Monday, November 3, 2014

R: What to do when help doesn't arrive

R is great when it works. Not so much, when it doesn’t. Specifically, this becomes a concern when the packages are not fully illustrated in the accompanied help documentation, and the author/s of the package don’t respond (in time).

I am not suggesting that the package authors should respond to every email that they receive. My request is that the documentation should be complete enough so that the authors’ help is no longer required on a day-to-day basis.

Recently, a colleague in the US and I became interested in the mlogit package. We wanted to use the weights option in the package. Just like most other packages, mlogit does not illustrate how to use weights, but advises that the option is available. We assumed that the weights would work in a certain way (see page 26 of the hyperlinked document). However, when I estimated the model with weights, mlogit did not replicate the results from a popular textbook on econometrics. Here are the details.

We wanted to see if the the weights option could be used in an alternative specific logit formulation when the sampled data do not conform to the market shares observed in the underlying population? For instance, in a travel choice model, one may be tempted to over sample train commuters and under-sample car commuters because often car commuters far outnumber the train commuters for inter-city travel in the underlying population. This is true for most of Canada and the US.  In such circumstances, we would weight the data set so that the estimated model reproduces the population market shares rather than the sample shares.

The commercially available software, NLogit/LimDep can do this with ease. I wanted to replicate the results for choice-based weights for the conditional logit model in Professor Bill Greene's book, Econometric Analysis. This is illustrated on page 853 of the 6th edition of the text where Table 23.24 presents the parameter estimates for a conditional (McFadden) logit model for the un-weighted and the choice-based weighted versions. I replicated the results using NLogit with a simple addition of population market shares in the two-line syntax. However, the results generated by mlogit package bear no resemblance to the ones listed in Econometric Analysis.

It turns out that Stata is also limited in the way it handles weights for the two estimation options: asclogit and clogit. I know this because colleagues at Stata were quite diligent in responding to my requests. It’s not the same with the mlogit, which may or may not be able to handle the weights. We will only know when the author responds.

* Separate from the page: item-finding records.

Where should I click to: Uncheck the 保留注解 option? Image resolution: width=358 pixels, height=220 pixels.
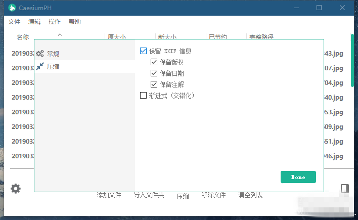click(154, 84)
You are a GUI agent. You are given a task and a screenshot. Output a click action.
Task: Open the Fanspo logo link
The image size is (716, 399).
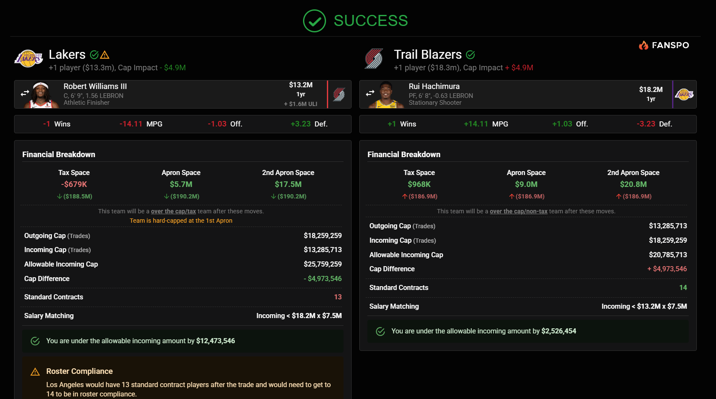664,45
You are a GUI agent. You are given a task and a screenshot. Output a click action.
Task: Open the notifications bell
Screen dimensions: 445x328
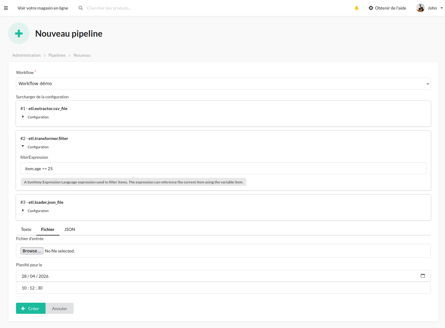356,8
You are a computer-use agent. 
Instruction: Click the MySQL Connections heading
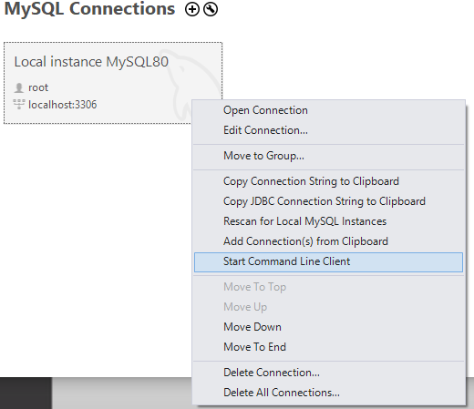tap(89, 9)
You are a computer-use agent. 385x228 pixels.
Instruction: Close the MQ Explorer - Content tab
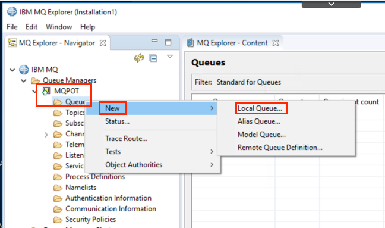(276, 43)
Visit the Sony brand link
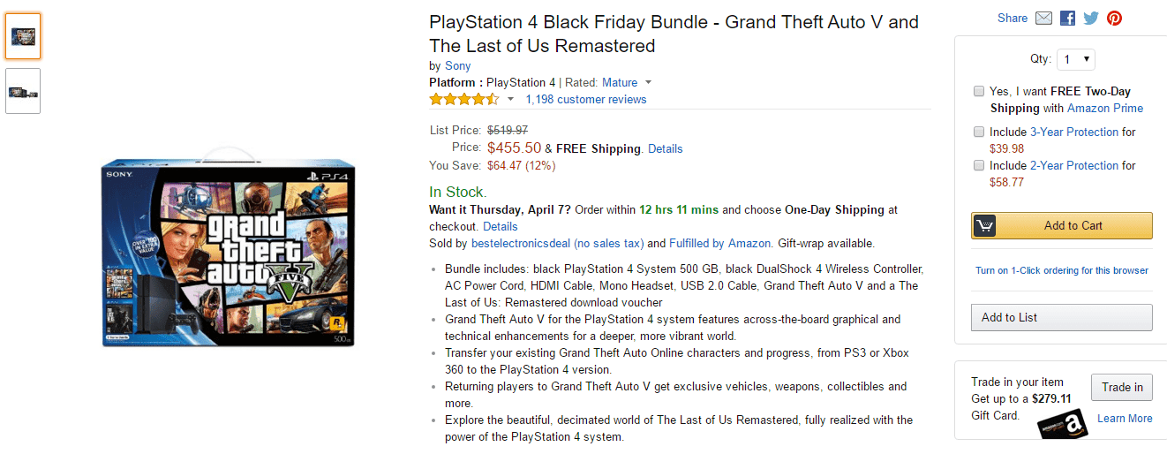Screen dimensions: 1167x454 click(457, 65)
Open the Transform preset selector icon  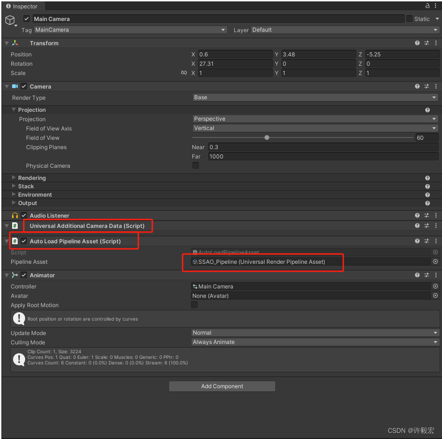click(x=427, y=43)
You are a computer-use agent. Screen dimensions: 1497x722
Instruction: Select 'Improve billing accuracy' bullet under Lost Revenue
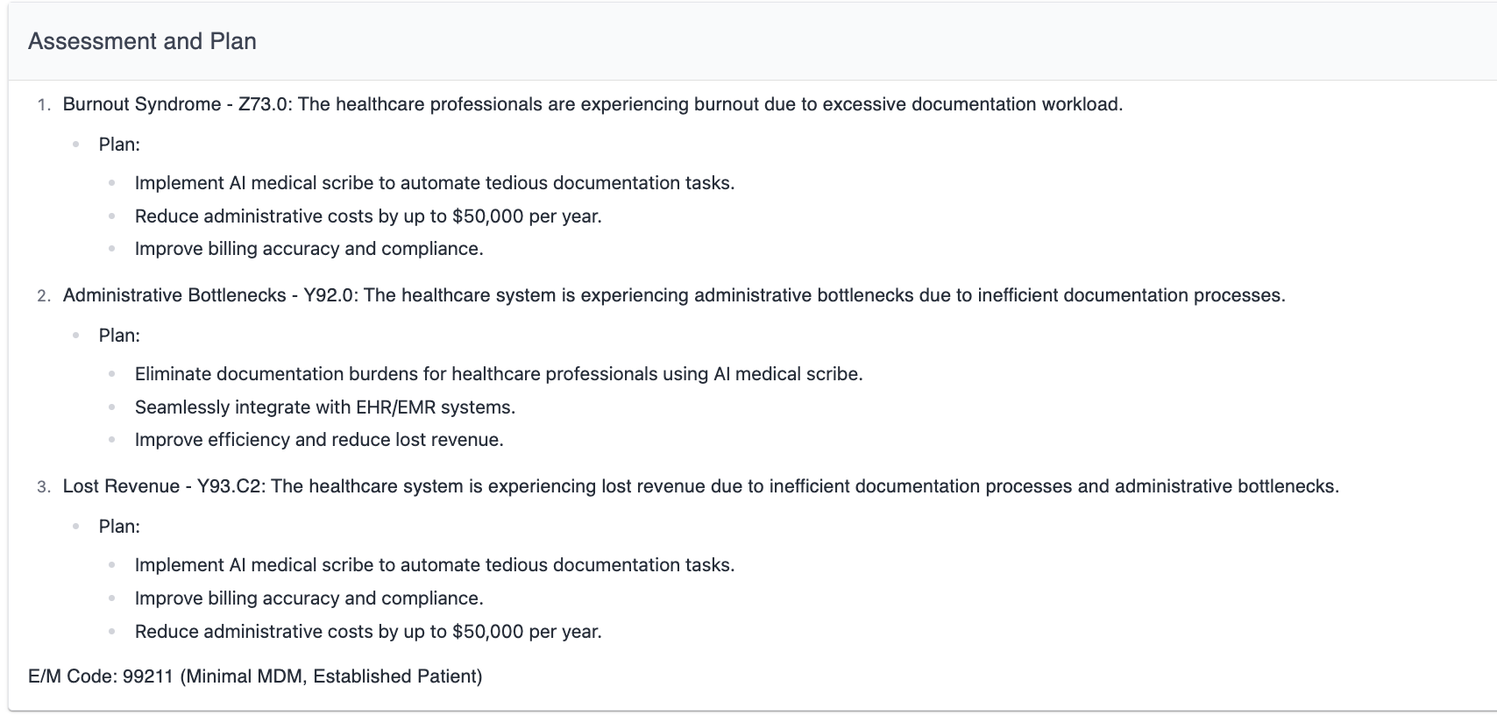(x=309, y=598)
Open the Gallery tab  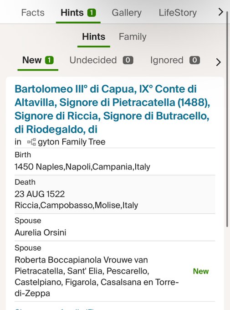[127, 13]
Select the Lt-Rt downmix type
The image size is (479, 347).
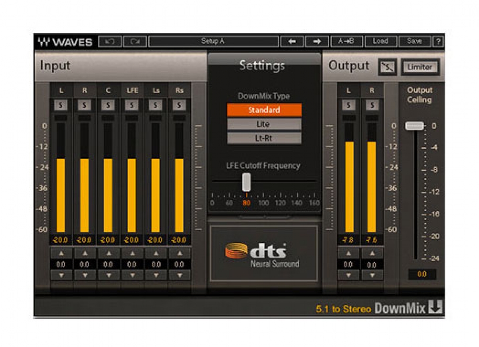(264, 138)
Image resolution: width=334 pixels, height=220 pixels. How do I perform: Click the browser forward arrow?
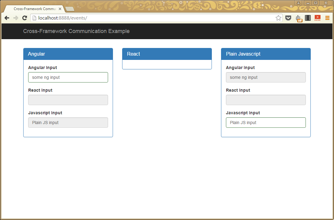(x=16, y=18)
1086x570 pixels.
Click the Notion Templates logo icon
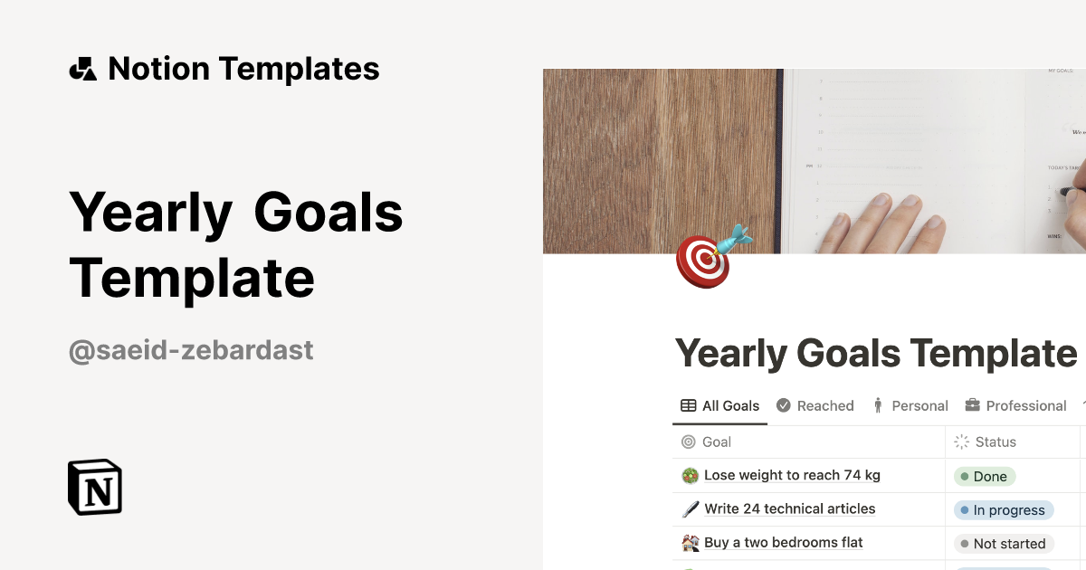pyautogui.click(x=82, y=69)
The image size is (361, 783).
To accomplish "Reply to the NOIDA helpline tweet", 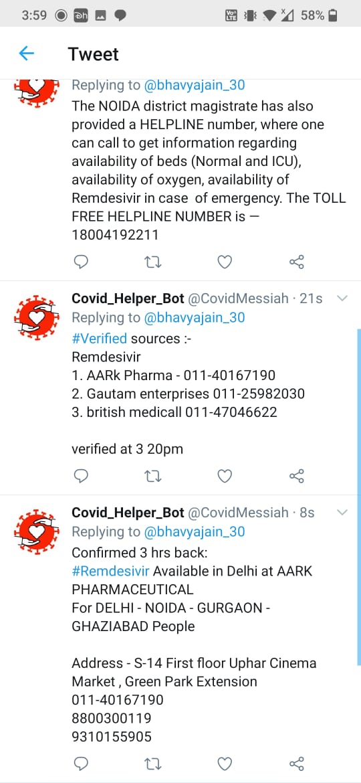I will point(81,262).
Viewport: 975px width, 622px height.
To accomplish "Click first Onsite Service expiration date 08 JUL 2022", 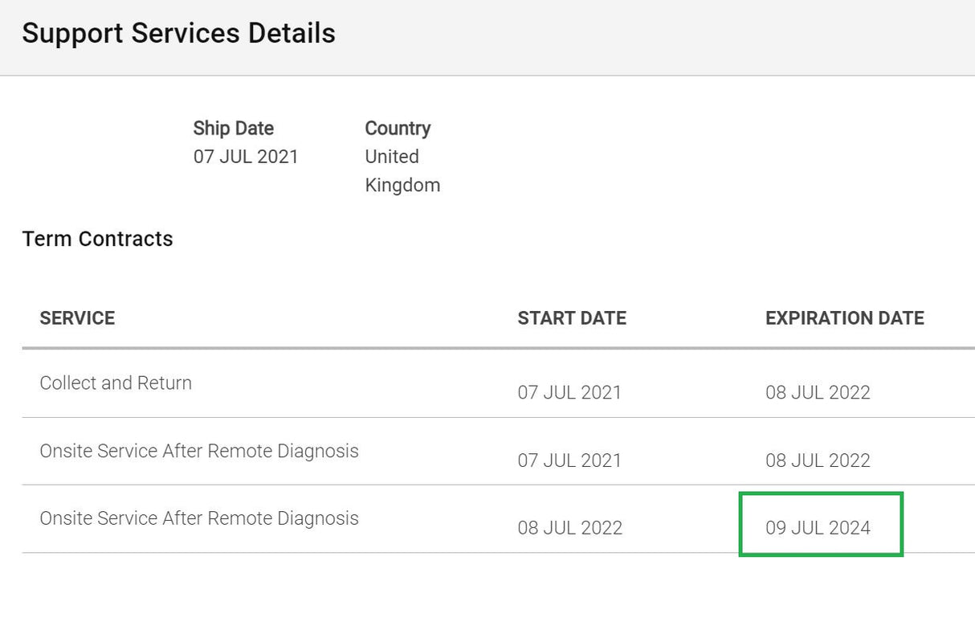I will click(x=818, y=460).
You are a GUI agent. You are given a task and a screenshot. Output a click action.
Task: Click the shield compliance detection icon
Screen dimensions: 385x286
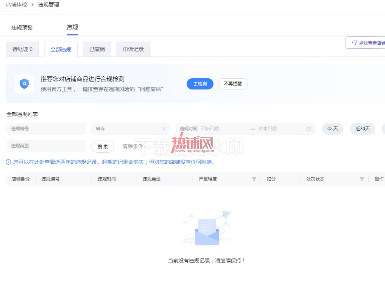[x=24, y=83]
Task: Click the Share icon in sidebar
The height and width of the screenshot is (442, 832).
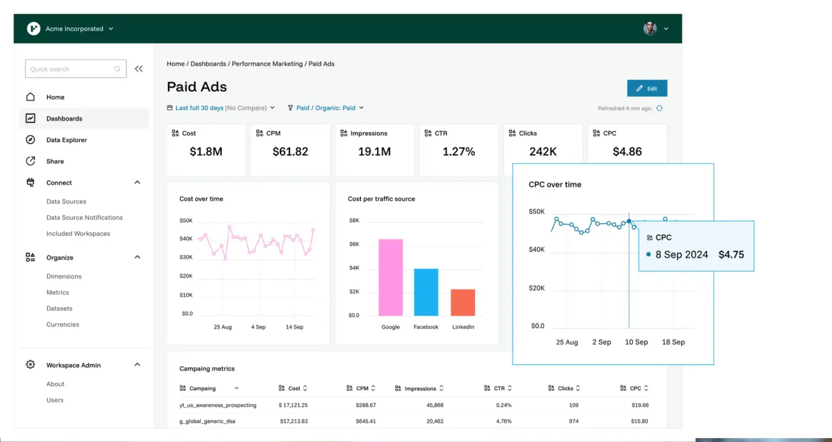Action: pyautogui.click(x=30, y=161)
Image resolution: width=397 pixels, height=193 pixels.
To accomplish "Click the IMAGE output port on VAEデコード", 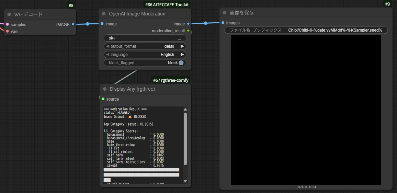I will tap(73, 24).
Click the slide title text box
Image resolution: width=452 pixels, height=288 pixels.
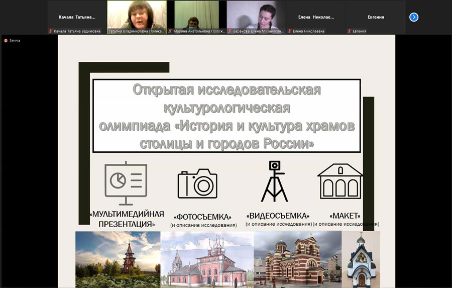(226, 116)
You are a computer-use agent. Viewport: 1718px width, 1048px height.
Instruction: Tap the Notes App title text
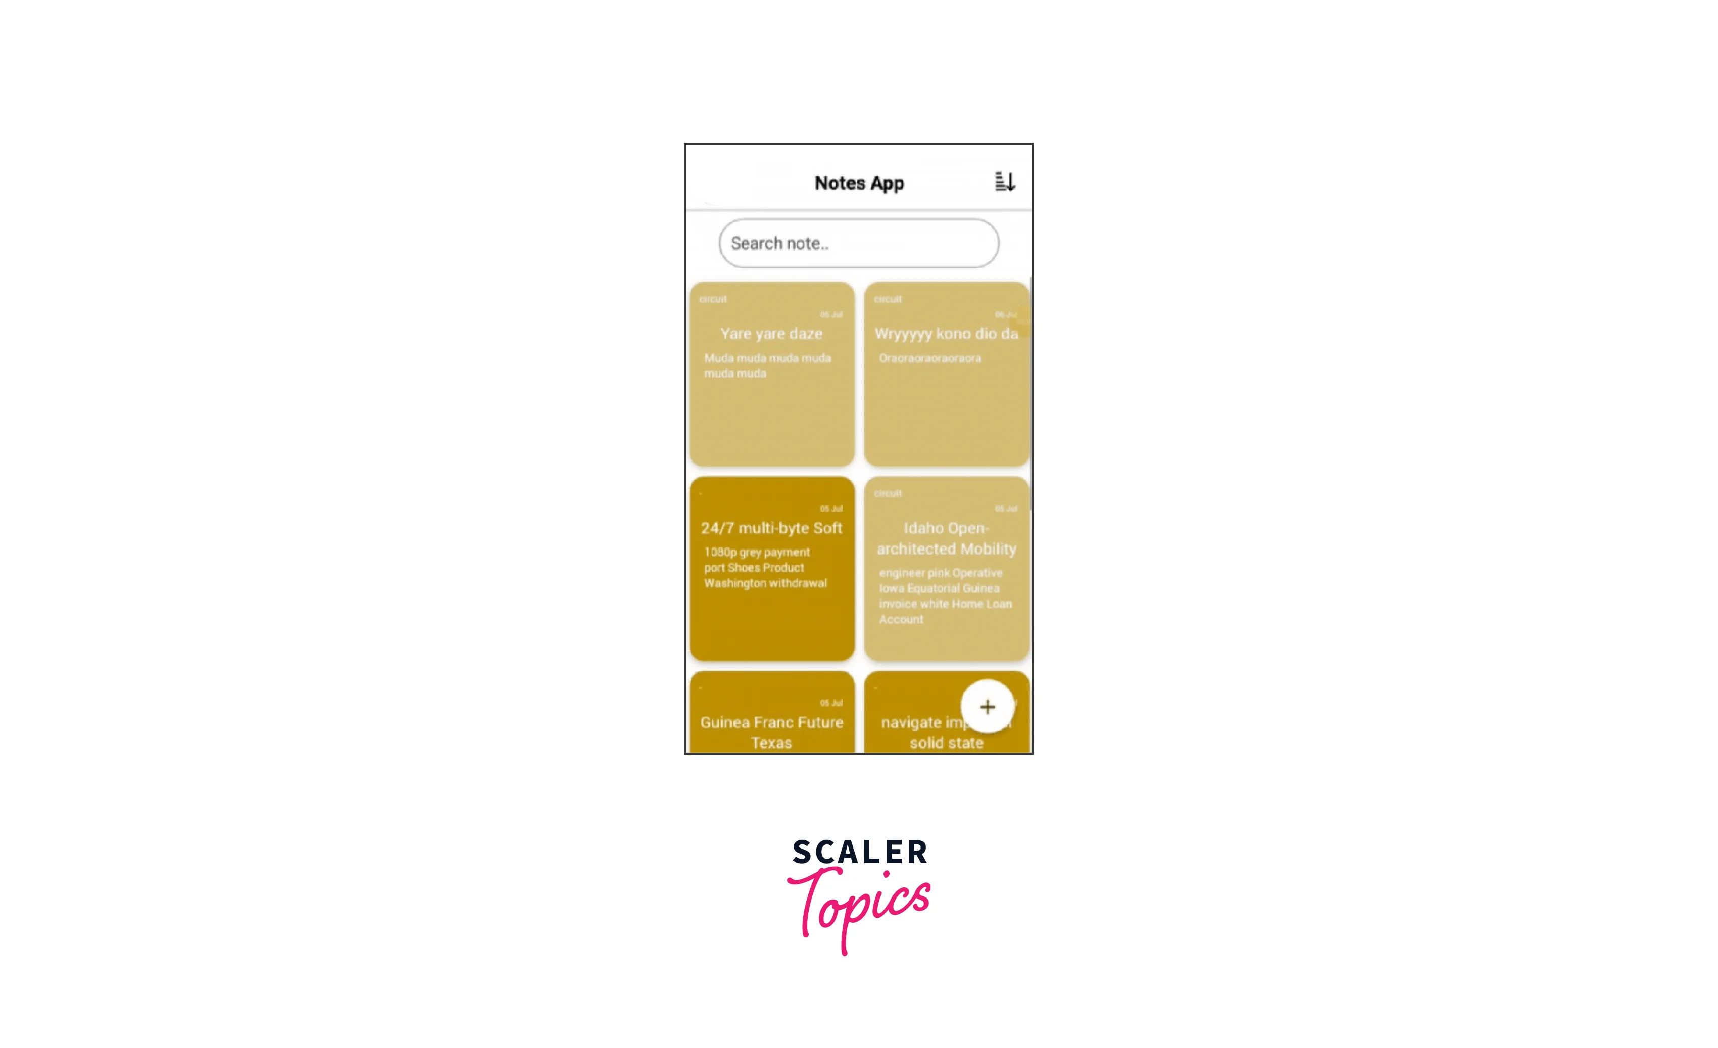click(859, 182)
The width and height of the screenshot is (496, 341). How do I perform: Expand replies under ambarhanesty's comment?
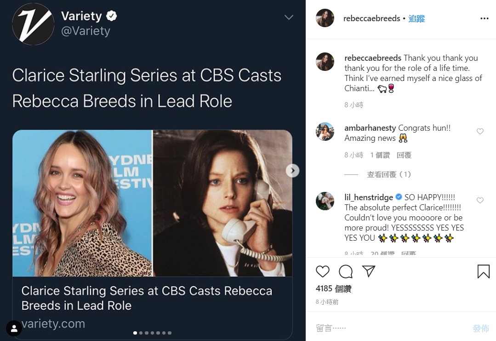389,174
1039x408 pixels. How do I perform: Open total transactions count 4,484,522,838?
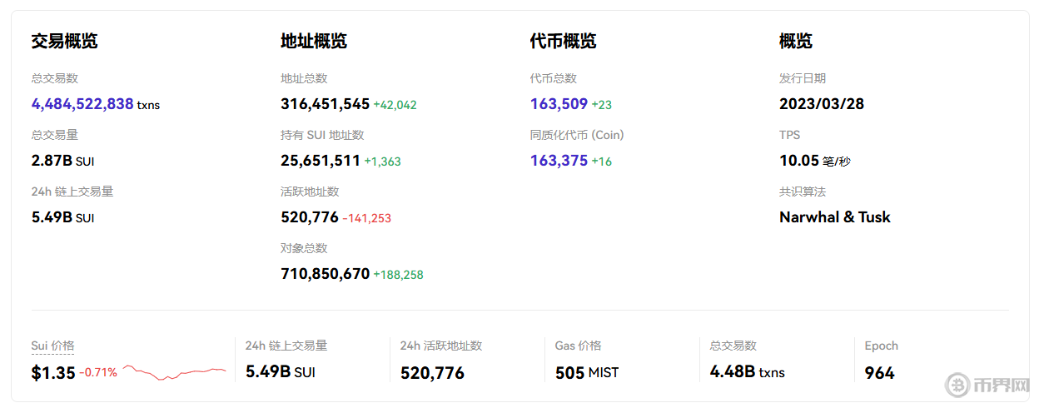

I am recommending that it should not be left to the individual authors to bear the sole responsibility for supporting the R packages. The individual could be ill, busy, or unavailable for a variety of reasons. This limitation could be proactively dealt with if the R community collectively generates help documentation by detailed worked-out examples of all available options (including weights), and not the few frequently used ones.

Improving documentation will be key to helping R branch out to the everyday users of statistical analysis. The tech-savvy can iron out the kinks. They have the curiosity, patience, and time on their hand. The rest of the world is not that fortunate.

I propose that users of the packages, and not just the authors, should collaborate to generate help documentation as vignettes and YouTube videos. This will do more in popularizing R than another 6,000 new packages that few may know how to work with.